Mats Hummels thigh injury against Portugal means that Löw will likely be forced into changing some cogs of the purring, Germany engine.
The replacement pieces, and there is a range to choose from, will alter the way in which Germany go through the gears against Ghana on Saturday night.
A plague of injuries aside, captain Philipp Lahm will be in midfield for the rest of the tournament. Even ‘without’ his captain as a right back option, Löw is still left with a plethora of defensive options should Hummels, as expected, not be available.
Shkodran Mustafi may well have come on to replace Hummels in the Portugal game, but it seems unlikely that Löw will start him against Ghana given his lack of international experience.
The same could be said for Freiburg defender Matthias Ginter, a player that appears to have been selected on his ability to play in holding midfield perhaps more than central defence.
Jerome Boateng and Benedikt Höwedes are the two remaining centre back options with more experience. Although they’ve been playing at right and left back respectively, they’ve been acting as additional centre backs in a compressed backline. In any case, Löw will most likely move one of them into the centre.
Whoever he choses, Erik Durm, and perhaps even the less likely, yet versatile, option of Kevin Grosskreutz are the two wingback candidates Löw could turn too.
However, Löw has questioned the persistent use of attacking wingbacks at this tournament. And, given the successful, absorbing nature of the four centre back system that was on show against Portugal, perhaps the inclusion of Mustafi isn’t as unlikely as first considered. Add to that, the more physical nature of Ghana and the inclusion of Mustafi appears even more suited.

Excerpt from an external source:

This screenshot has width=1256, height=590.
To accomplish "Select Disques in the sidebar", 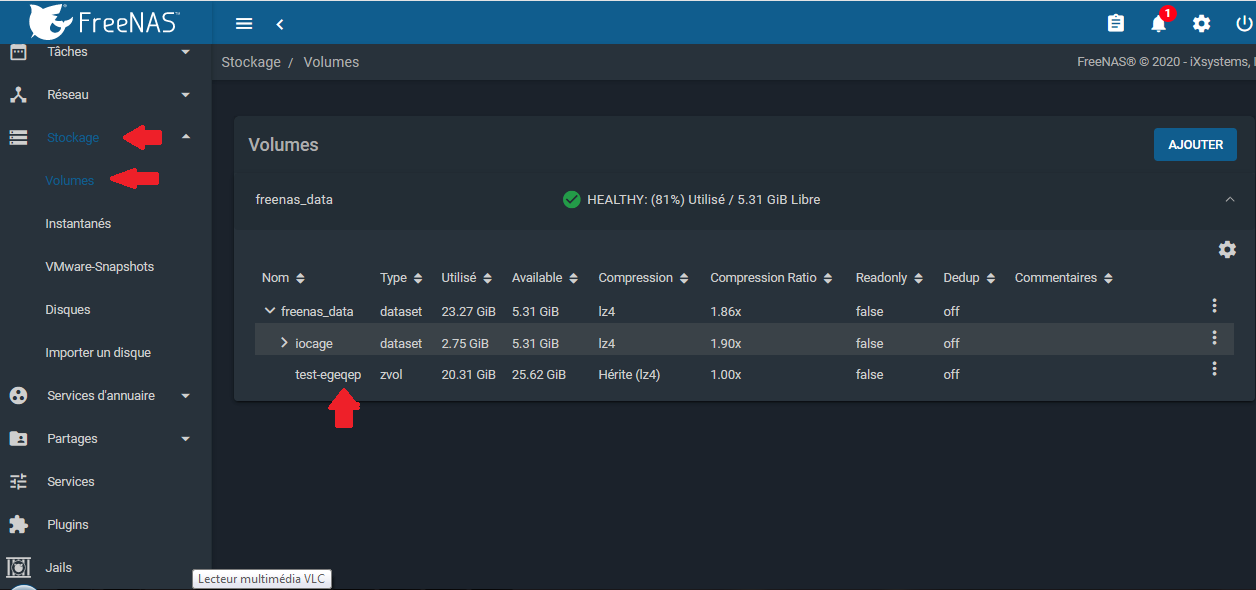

Although the rest of the team is in little need of attention after their intimidating display against Ronaldo and Co. the changes made at the back will have a knock-on effect on the players in front of them.

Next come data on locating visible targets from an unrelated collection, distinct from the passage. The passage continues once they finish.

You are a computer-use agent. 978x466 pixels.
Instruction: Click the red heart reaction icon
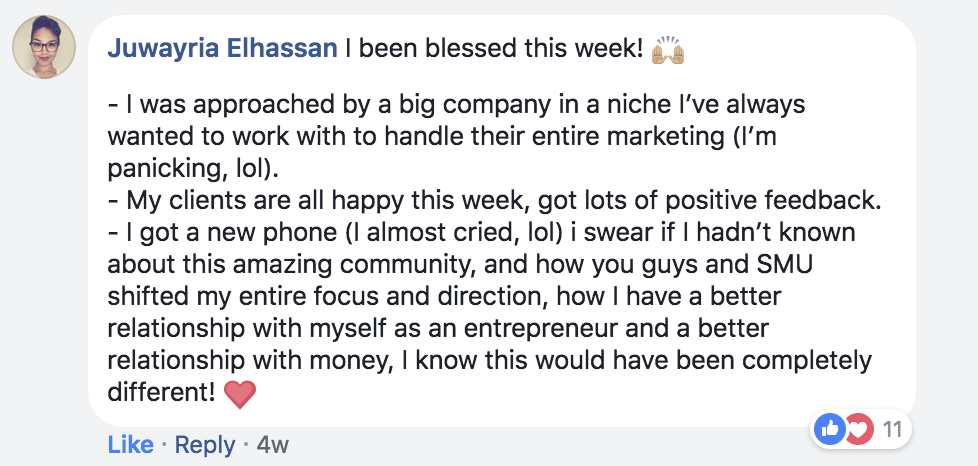[x=857, y=431]
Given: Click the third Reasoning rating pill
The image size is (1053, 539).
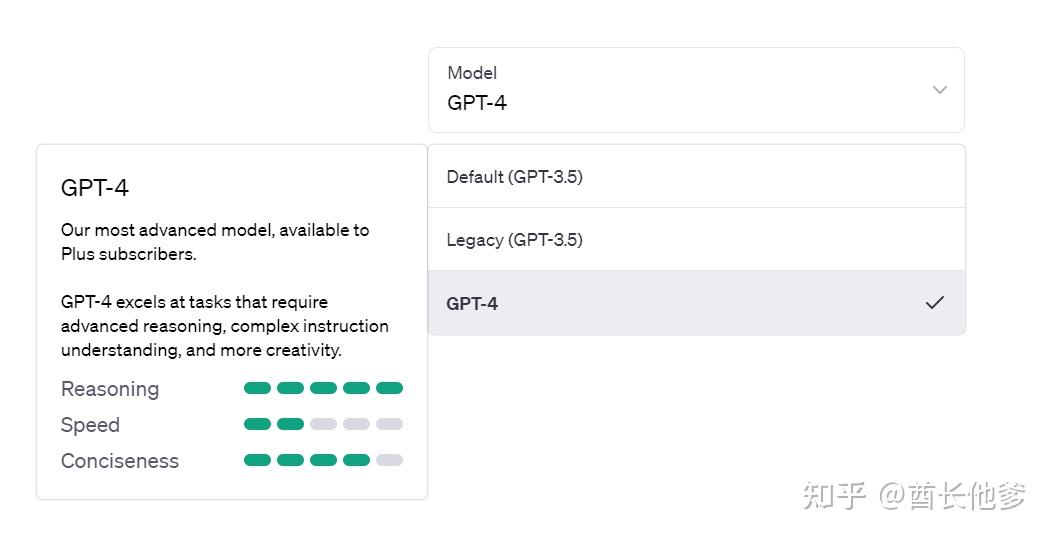Looking at the screenshot, I should coord(323,388).
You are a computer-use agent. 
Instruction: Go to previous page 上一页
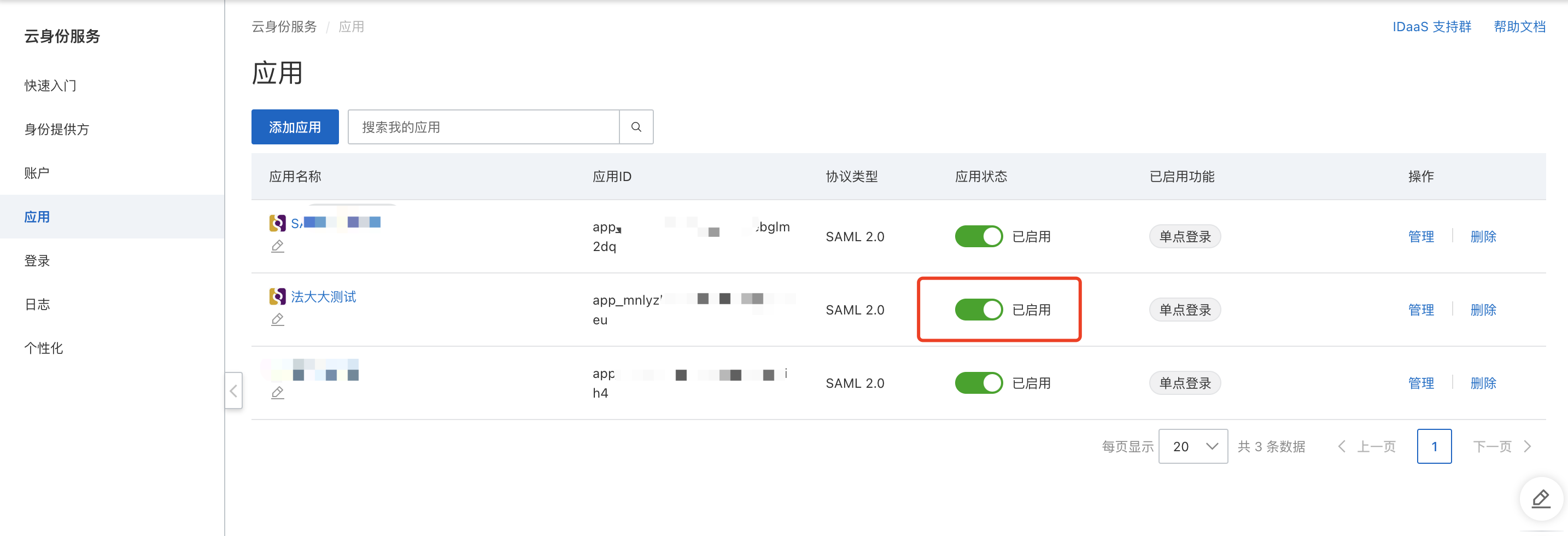click(1367, 446)
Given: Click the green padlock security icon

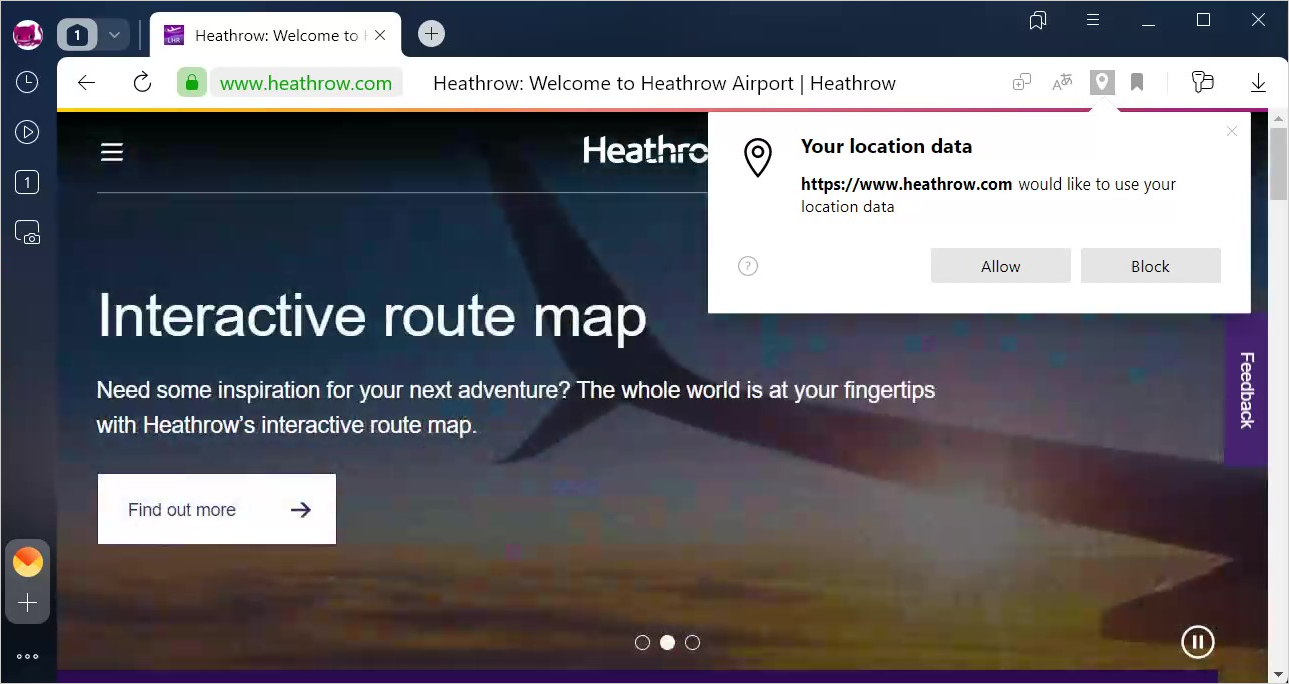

Including Durm would add a width that may lopside Löw’s team, while Mustafi’s nerves could perhaps bring an unwelcome uncertainty (although the presence of Arsenal defender Per Mertesacker, who is set to make his 100th cap, would help Mustafi).

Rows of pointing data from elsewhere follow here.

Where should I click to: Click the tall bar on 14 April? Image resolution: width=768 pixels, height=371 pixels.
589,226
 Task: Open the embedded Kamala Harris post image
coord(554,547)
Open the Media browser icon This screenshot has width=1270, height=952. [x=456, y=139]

Back in South Africa in 2010, a fine strike from Mesut Özil was enough to see Germany pick up the three points in a physical encounter against Ghana.
Per Mertesacker said in Thursday’s press conference: ‘In the last two tournaments, we couldn’t win our second game after performing superbly in the first.’
The key for Germany is to follow up their statement of intent with action, and whoever Löw picks should be capable of that.